A Camden, NJ jury returned a verdict of $4.5 million for the family of a warehouse worker who suffered disabling and, ultimately, fatal injuries in a workplace accident. On Sept. 22, 2005, James Wilkerson, then 47-years- old, was operating a pallet truck (a type of material handling equipment used to move pallets of boxes) in the course of his employment with the Pitman Warehouse in Pitman, NJ. While attempting to slow down at a “T” intersection within the warehouse, the throttle control used to brake the truck (an electronic braking mechanism known as “plugging”) abruptly failed. As a result, Mr. Wilkerson was crushed against a steel shelving rack and suffered massive abdominal injuries, leading to multiple hospital admissions and surgical procedures. After a painful and difficult period of treatment, he passed away as a result of complications from his injuries on Dec. 4, 2009.
Attorneys Alan M. Feldman, Daniel J. Mann, and Edward S. Goldis represented Mr. Wilkerson, and later his surviving wife and son. The attorneys contended that the pallet truck Mr. Wilkerson was operating was required to be maintained by the defendants, Campbell’s Auto Express and Material Handling Supply (MHS). In a lawsuit commenced in 2007, the plaintiff alleged that the inadequate maintenance and inspection, by both Campbell’s and MHS, was responsible for the failure of the throttle-controlled electronic braking system. The plaintiff further claimed that the defendants violated OSHA regulations and industry standards by failing to provide Mr. Wilkerson with equipment that was safe for use.
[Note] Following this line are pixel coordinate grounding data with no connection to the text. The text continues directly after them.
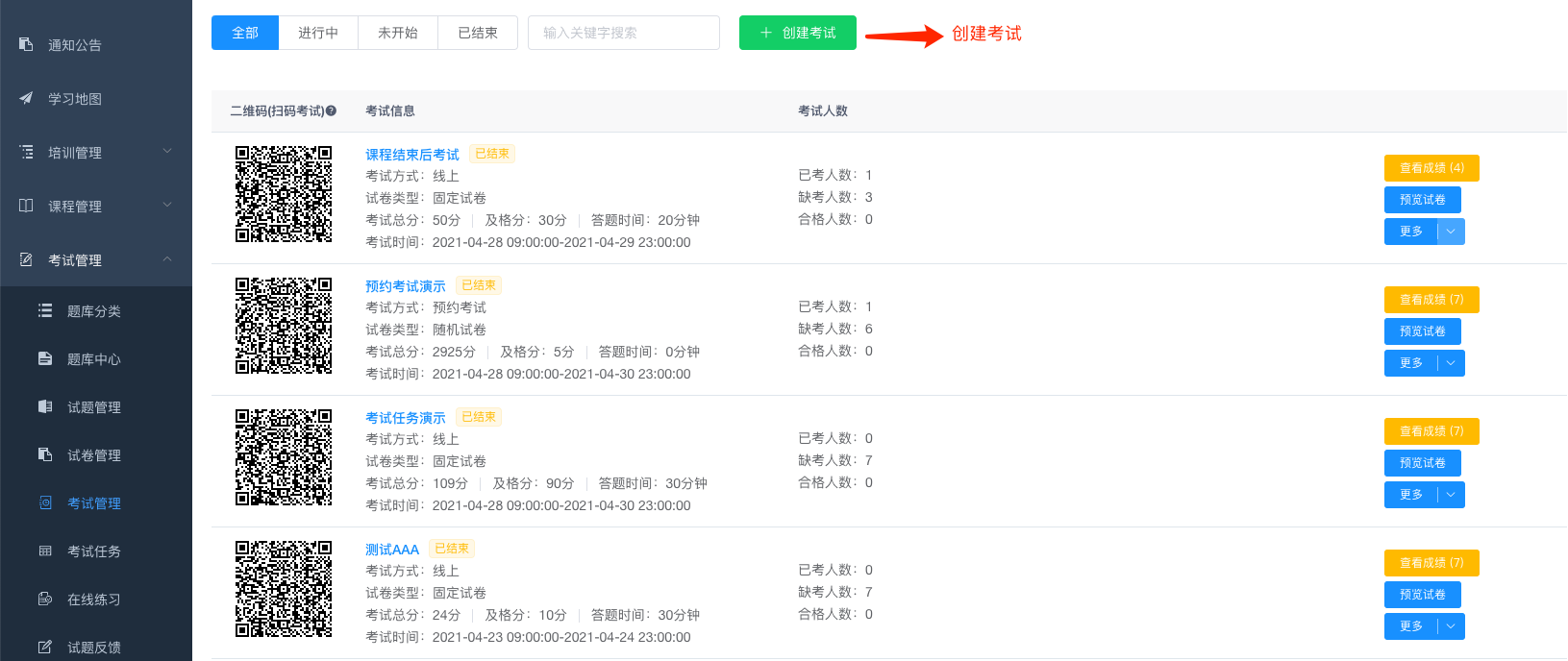Open 考试任务 table icon
This screenshot has width=1568, height=661.
[x=45, y=551]
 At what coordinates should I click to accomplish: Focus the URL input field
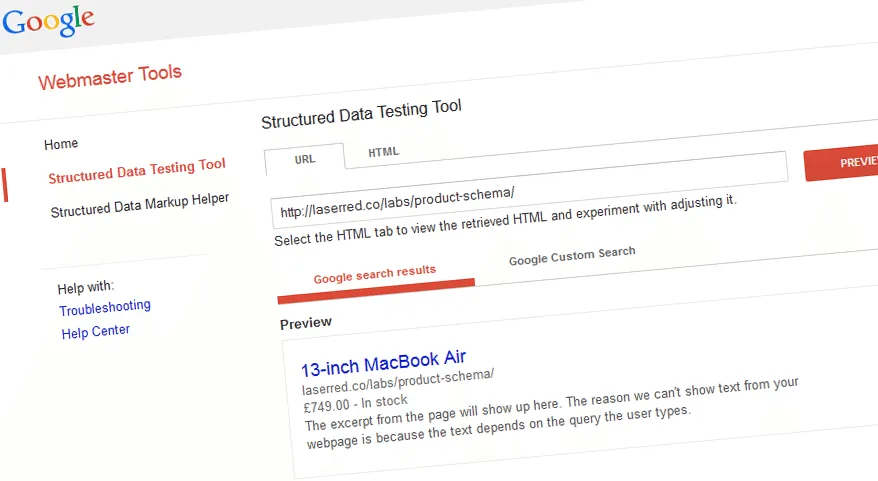click(x=529, y=190)
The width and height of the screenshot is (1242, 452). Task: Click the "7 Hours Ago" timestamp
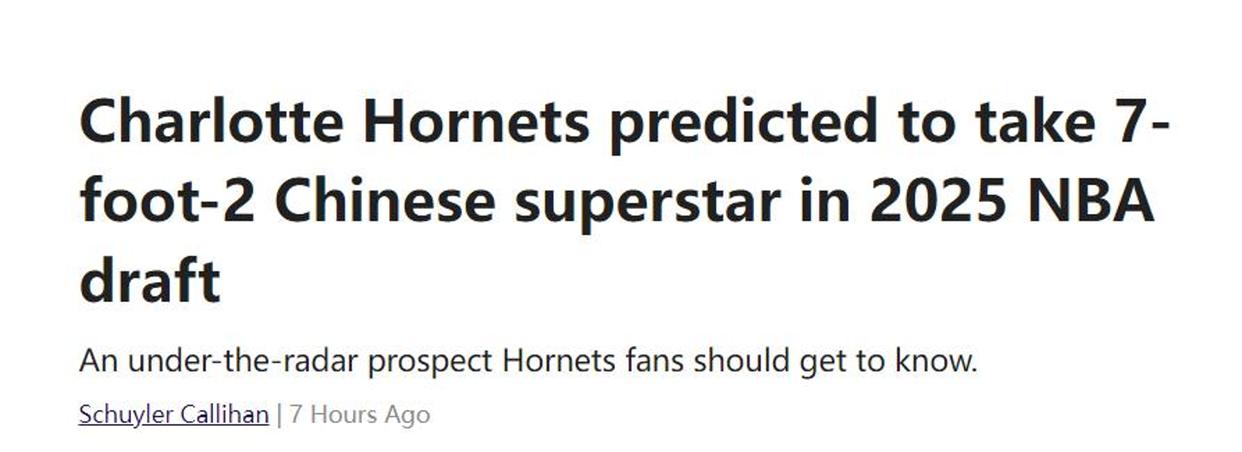pos(360,414)
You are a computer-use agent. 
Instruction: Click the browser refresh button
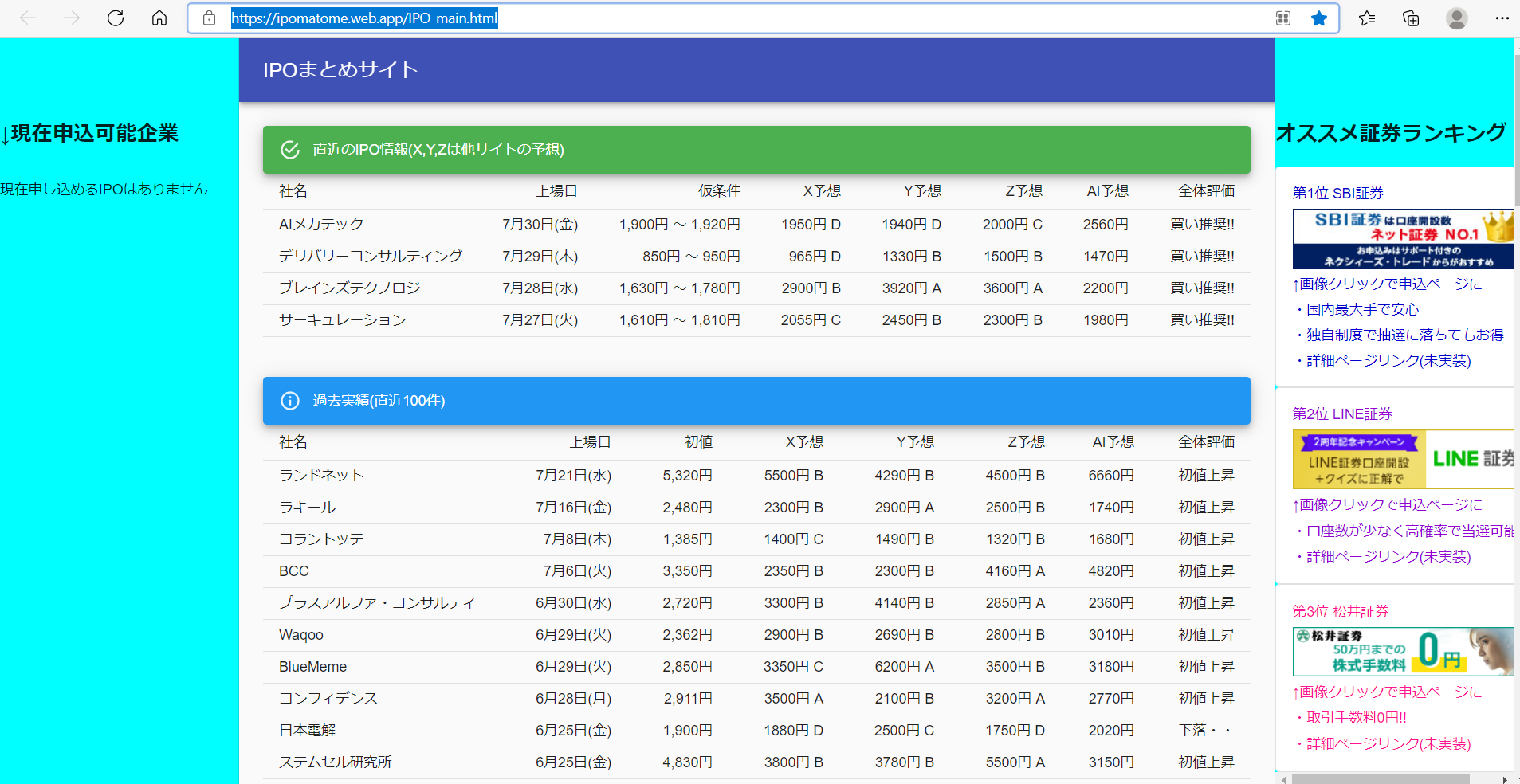click(x=116, y=18)
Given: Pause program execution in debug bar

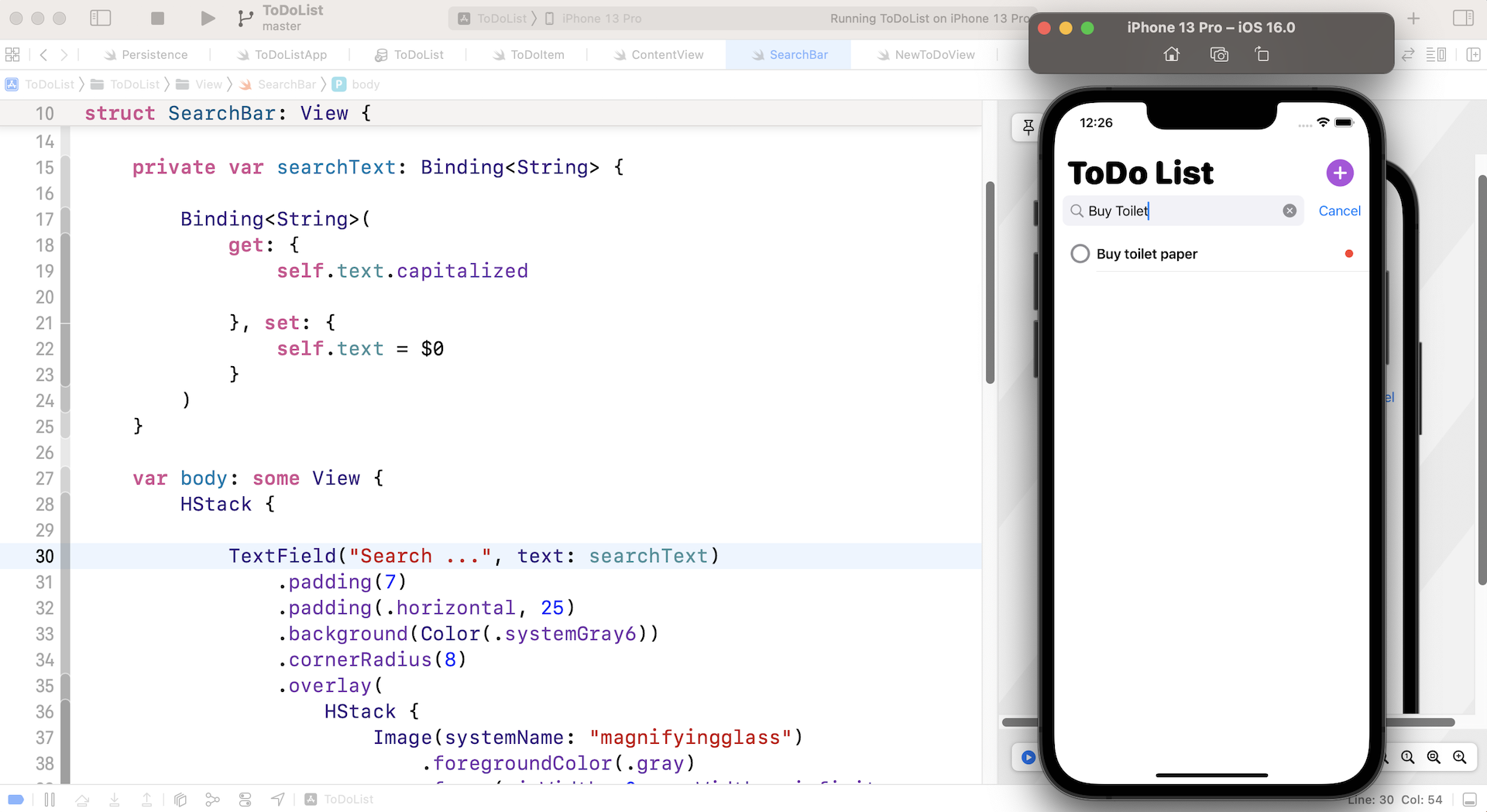Looking at the screenshot, I should coord(50,800).
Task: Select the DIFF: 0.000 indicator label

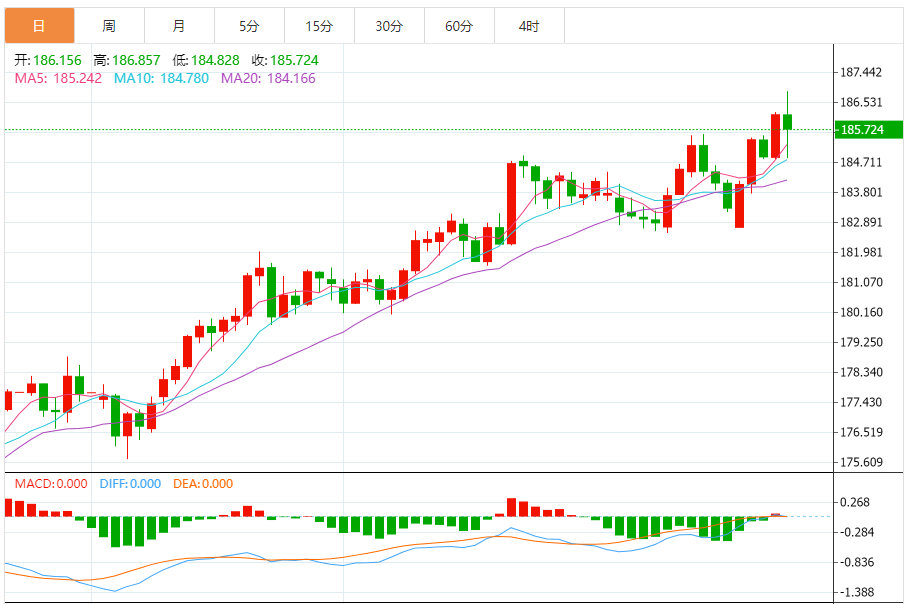Action: (130, 484)
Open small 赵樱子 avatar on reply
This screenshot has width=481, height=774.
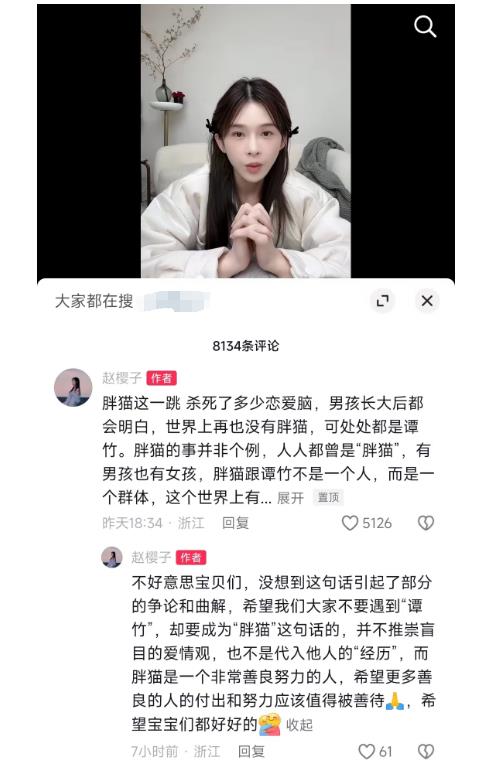(x=112, y=557)
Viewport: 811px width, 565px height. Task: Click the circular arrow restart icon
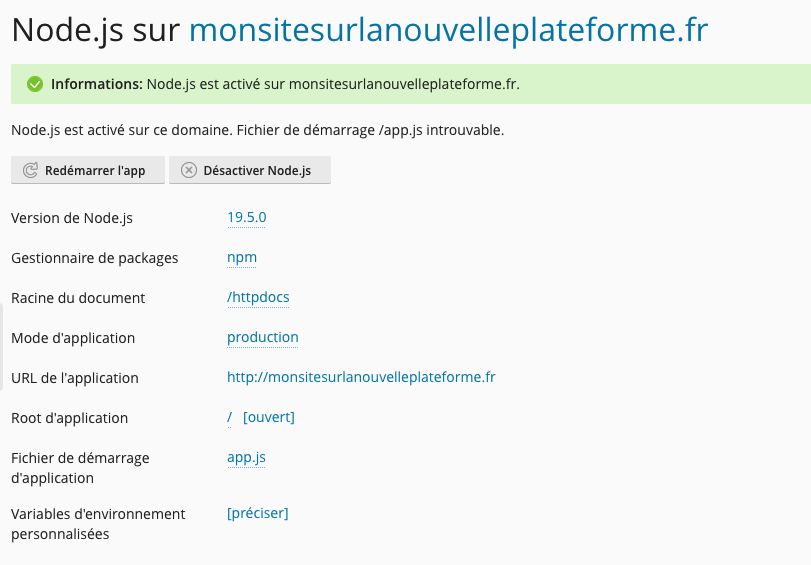click(x=31, y=170)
Liability was hotly disputed by both defendants, who claimed that they were not negligent in maintaining the pallet truck, and that Mr. Wilkerson had been distracted and had not tried to plug brake. Alternatively, if the plug brakes did in fact fail, the defendants contended that Mr. Wilkerson should have used the mechanical brakes, turned out of the way of the shelving rack or jumped off of the pallet truck in order to avoid the accident. In addition to denying responsibility for the accident, the defendants also argued that Mr. Wilkerson had a significantly diminished life expectancy unrelated to his injuries as a result of a claimed recurrence of a previously diagnosed lymphoma, which the plaintiff’s doctors said had been cured.
After more than six weeks of trial, the jury delivered a verdict in favor of the plaintiff and only against the defendant Campbell’s in the amount of $4.5 million. The verdict amount was reduced by 25 percent for comparative negligence assessed against James Wilkerson, but the recovery was enhanced by a “high-low” agreement entered into with MHS shortly before the verdict, pursuant to which MHS was separately obligated to pay the plaintiff a “low” of $950,000 regardless of the outcome. Pre-judgment interest will bring the gross amount recovered to approximately $4.8 million. An additional amount was obtained in a pretrial confidential settlement with the product manufacturer.